Java Coding Standards

  1. Naming Conventions
    1. Class names
    2. Method names
    3. Variable names
    4. Constant variable names
    5. Package names
  2. Code Appearance
  3. Javadoc comments
  4. Comments ( inline documentation )
  5. Always comment bug fixes
  6. A method should perform one and only one concrete function
  7. Predicate methods
  8. Always initilize variables
  9. Accessor and mutator methods
  10. Referencing instance variables using the this keyword
  11. Inner classes
  12. Place variables on the right side of relational operators
  13. Static Methods
  14. Primitive types vs. objects
  15. Alternatives to Hard-Coding Values

JavaScript Coding Standards

  1. What JavaScript should be used for
  2. Naming Conventions
  3. Code Appearance
  4. Form Referencing
  5. Netscape vs Internet Explorer

HTML Coding Standards

  1. A note about HTML editors
  2. Make the web site available to as wide an audience as possible
  3. Be a minimalist
  4. Be mindfull of the seven plus or minus two rule
  5. Thou shalt not use the BLINK tag
  6. Don't be afraind to place an element in more than one location
  7. Easy navigation
  8. Include author and/or owner information on every web page
  9. Scrolling
  10. Don't put vast amounts of HTML markup on one line
  11. Don't overuse whitespace
  12. Pick a case for tags (and stick with it)
  13. Don't use tags that STADN (sit there and do nothing)
  14. Terminate all tags
  15. Enclose tag attribute values in quotes
  16. Use colour names instead of RGB values
  17. Don't change link colours or decoration
  18. Avoid using too many large images
  19. Do not use cheesy custom bullets or line-separators
  20. Avoid using background images
  21. Linking to Other Pages

Appendix A : HTML Colours

Appendix B : References


This document is a rewritten and very much expanded version of a coding standard I co-authored with Roneel Achal in 1999. Since that time, my knowledge and level of experience have increased; thusly I was able to include significantly more material in this new version. This document has increased in length by a factor of 6 over the original version that Roneel and I composed long ago.
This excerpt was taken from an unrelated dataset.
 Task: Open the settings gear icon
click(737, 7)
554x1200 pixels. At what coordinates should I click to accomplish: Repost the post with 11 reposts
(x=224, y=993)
It should also be noted that Darren Holloway directly contributed some excellent material to this coding standard. Mr. Holloway's contributions would include the sections [in the Java standard] entitled always comment bug fixes and place variables on the right side of relational operators.


A friend once remarked that only rich people can afford poor programmers. This comment indicates the long known truth that poor initial coding and/or design ensures that a piece of software will be expensive and built to stay that way! Software historically incurs much of its cost in the maintenance phase of its life - the part that happens after the system has been created and deployed. Hence if one endeavours to build systems with a low overall lifetime cost one must strive to get it right the first time. One way to achieve this lofty goal is to have a simple set of standards that developers must adhere to; the standards must be simple or they won't be used.

These coding standards are intended to establish a set of guidelines one should follow when coding anything webbish. The content of these coding standards outlines a set of best practices. It has been demonstrated that the use of these guidelines and best practices provide more robust code that has a lower lifetime cost.

It is assumed that the reader has knowledge of both object oriented and procedural programming using the languages Java, Perl and JavaScript. It is also assumed that the reader is very comfortable with HTML in its various guises. This guide should not be used as a tool for learning one of the aforementioned languages.

In instances where the coding standard is unclear, one should consult a senior developer (if possible). One should then inform the author of the lack of clarity in the standards so that they may be improved.